§ Supplied passage
(Photo by Polina Sergeeva)
If you’re just starting a new business, the biggest mistake you’re likely to make in your marketing is to be blind to the business landscape. You know what you’re offering, you know why it’s valuable, and you know why people need to buy it now. Or do you?
Odds are you’re too close to your business and too far from your client’s mindset. While you may think what you’re offering is the best thing (by far) on the market, your prospective customer knows nothing about you and doesn’t trust in what you’re saying. Being too much in your own world is a symptom of not actively being in a dialogue with prospective customers. For example, how often do you meet people face-to-face who may be interested in what you’re selling? When you do, are you focused on selling them, or are you asking them questions about their needs and their decision-making process? Are you listening to the words they use? Are you looking not just at what they say but also what they do (or have done)?
Before you launch your offering, have you tested your marketing on a wide range of prospective customers? Is your message blindingly obvious or do you need to help explain it so people “get it”? Are you testing not just with your inner (supportive) circle but also with complete strangers (who are more like your target market)? Are you not just getting nods of recognition but also immediate confirmation that you’ve hit the bullseye?

§ Dataset extract
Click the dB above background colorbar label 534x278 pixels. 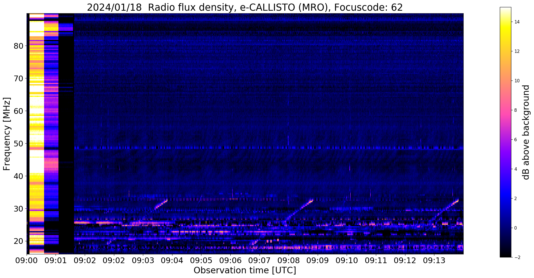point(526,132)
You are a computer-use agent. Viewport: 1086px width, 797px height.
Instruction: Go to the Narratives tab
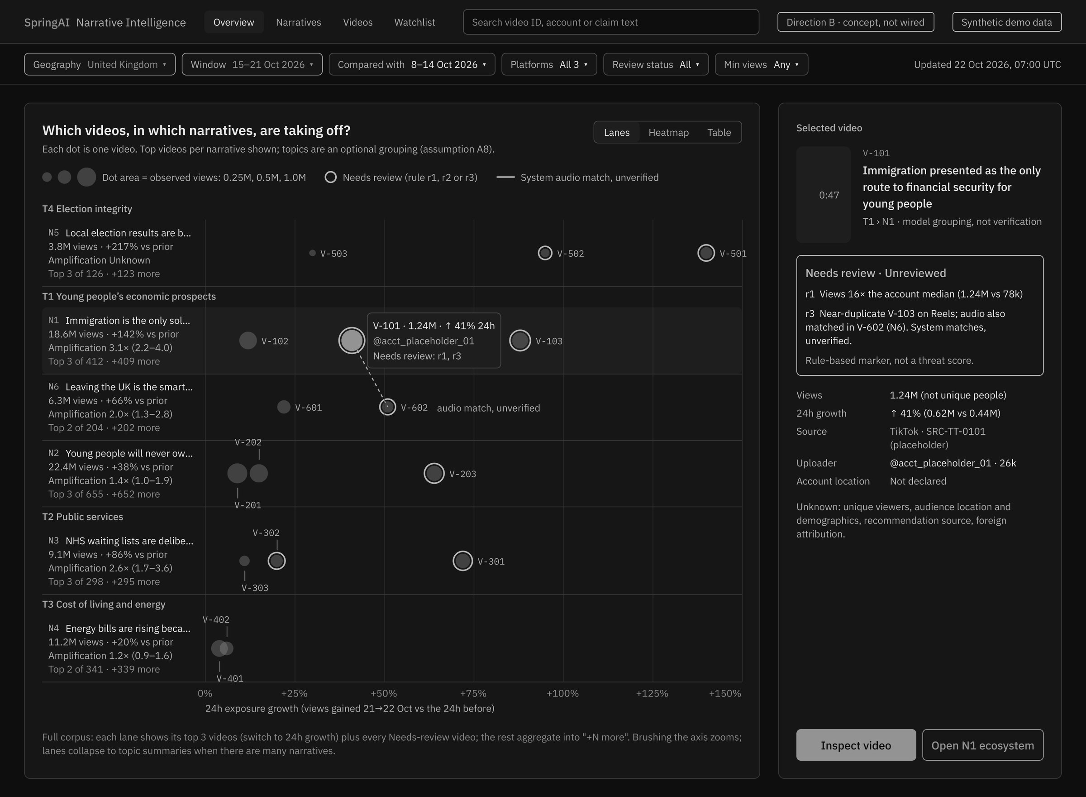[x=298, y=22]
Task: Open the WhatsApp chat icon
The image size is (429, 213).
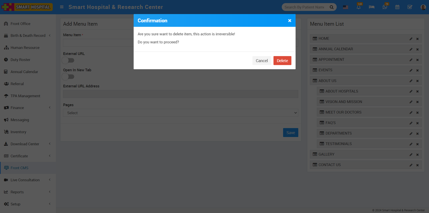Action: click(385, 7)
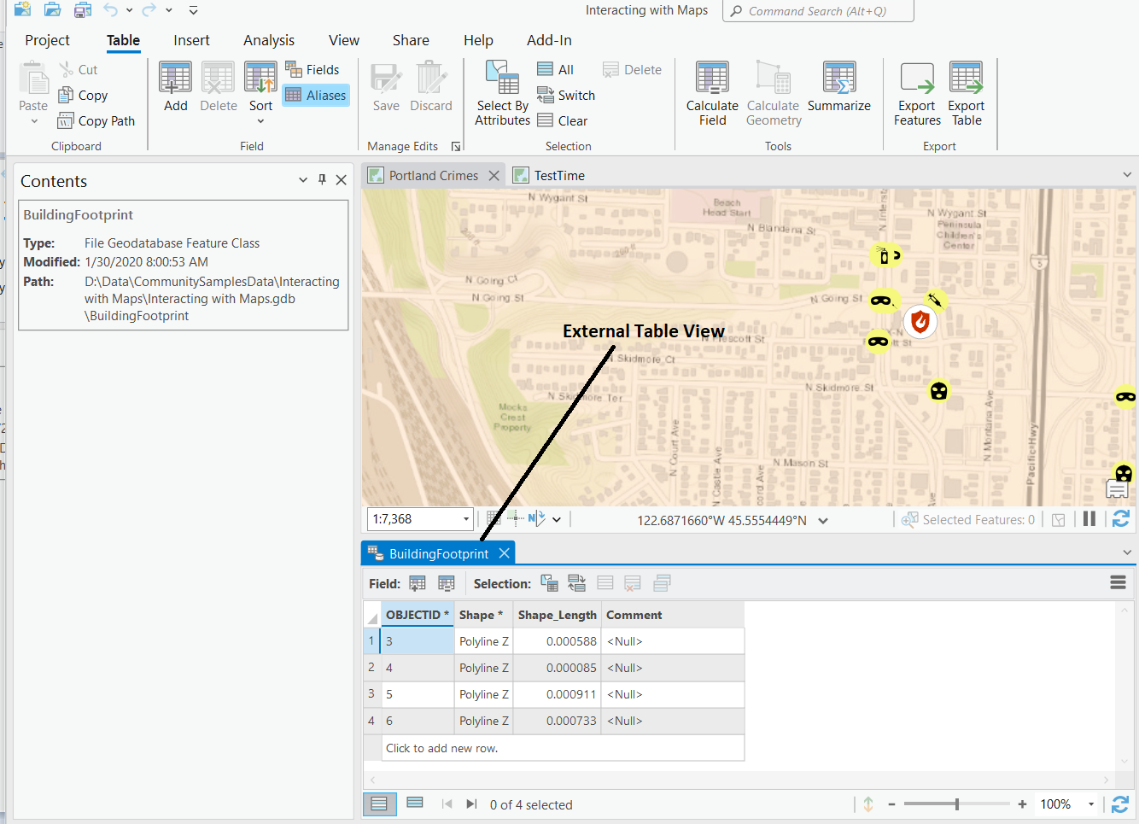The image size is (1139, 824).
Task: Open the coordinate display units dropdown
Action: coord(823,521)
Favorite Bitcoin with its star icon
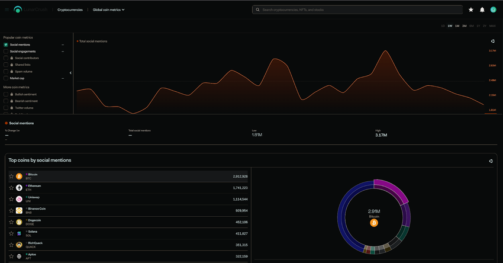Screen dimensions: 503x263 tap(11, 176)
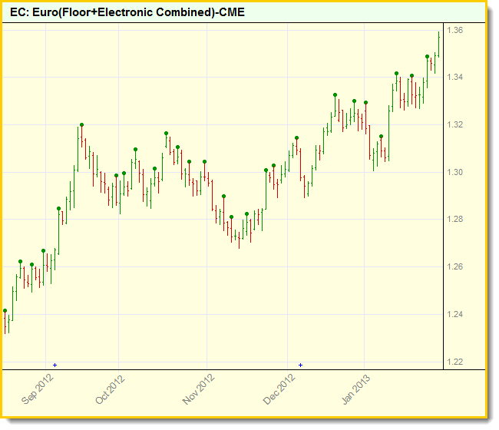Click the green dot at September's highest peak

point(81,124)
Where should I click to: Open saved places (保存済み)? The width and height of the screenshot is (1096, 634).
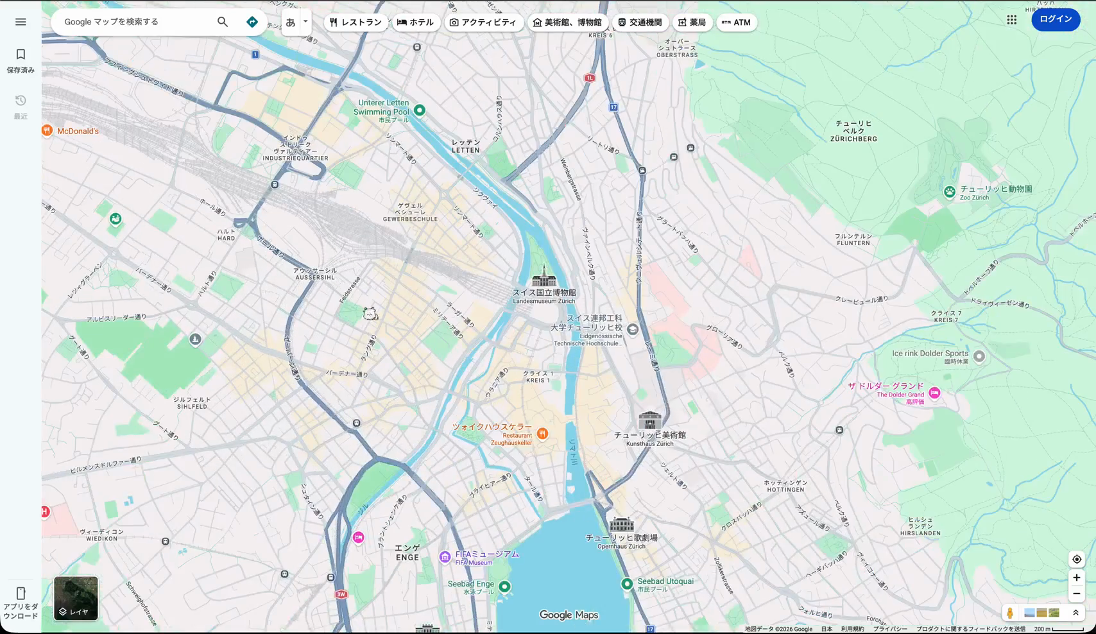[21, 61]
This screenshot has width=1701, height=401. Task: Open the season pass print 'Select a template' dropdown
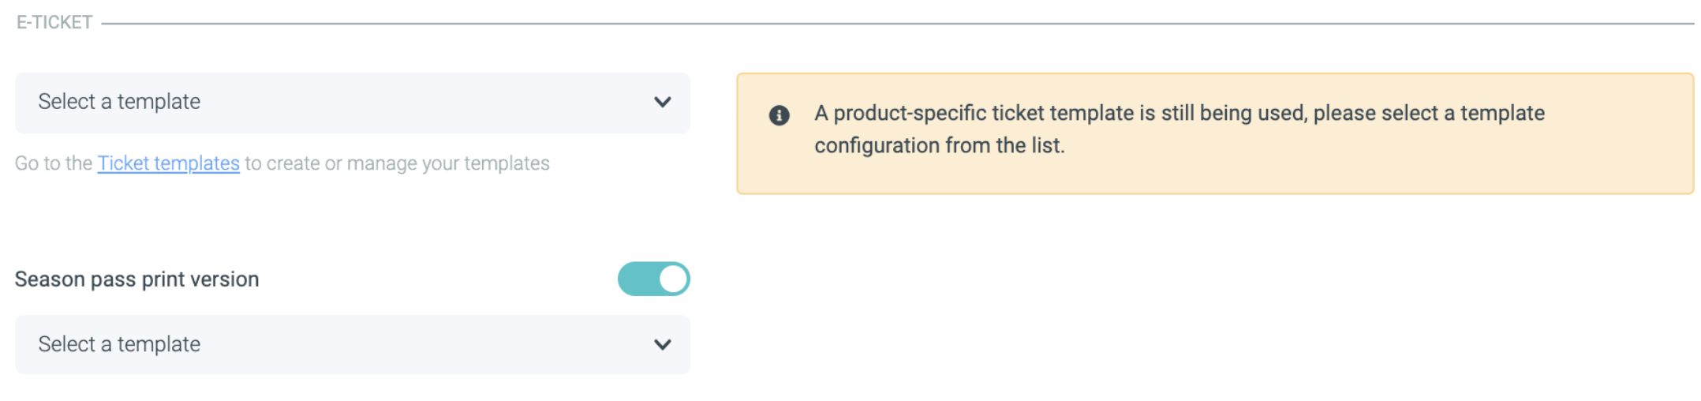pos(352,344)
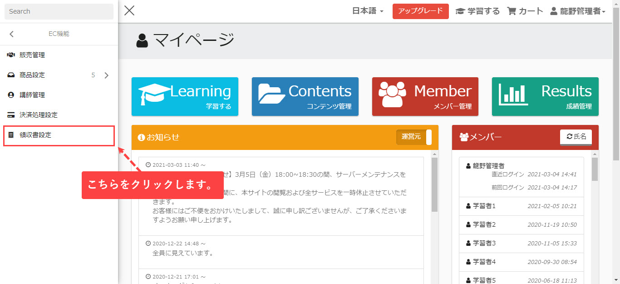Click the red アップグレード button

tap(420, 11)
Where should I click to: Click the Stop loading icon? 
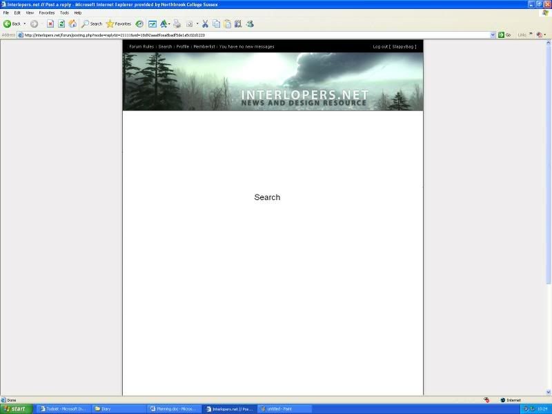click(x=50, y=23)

§ What you will do
1. According to the marketing passage, what is the biggest mistake a person starting a new business is likely to make in marketing?
2. Duplicate the portion of the marketing passage that begins at the words "(Photo by Polina" and ends after the words "now. Or do you?".
Use only the marketing passage to complete this work.

§ List of answers
1. Being blind to the business landscape.

2.
(Photo by Polina Sergeeva)
If you’re just starting a new business, the biggest mistake you’re likely to make in your marketing is to be blind to the business landscape. You know what you’re offering, you know why it’s valuable, and you know why people need to buy it now. Or do you?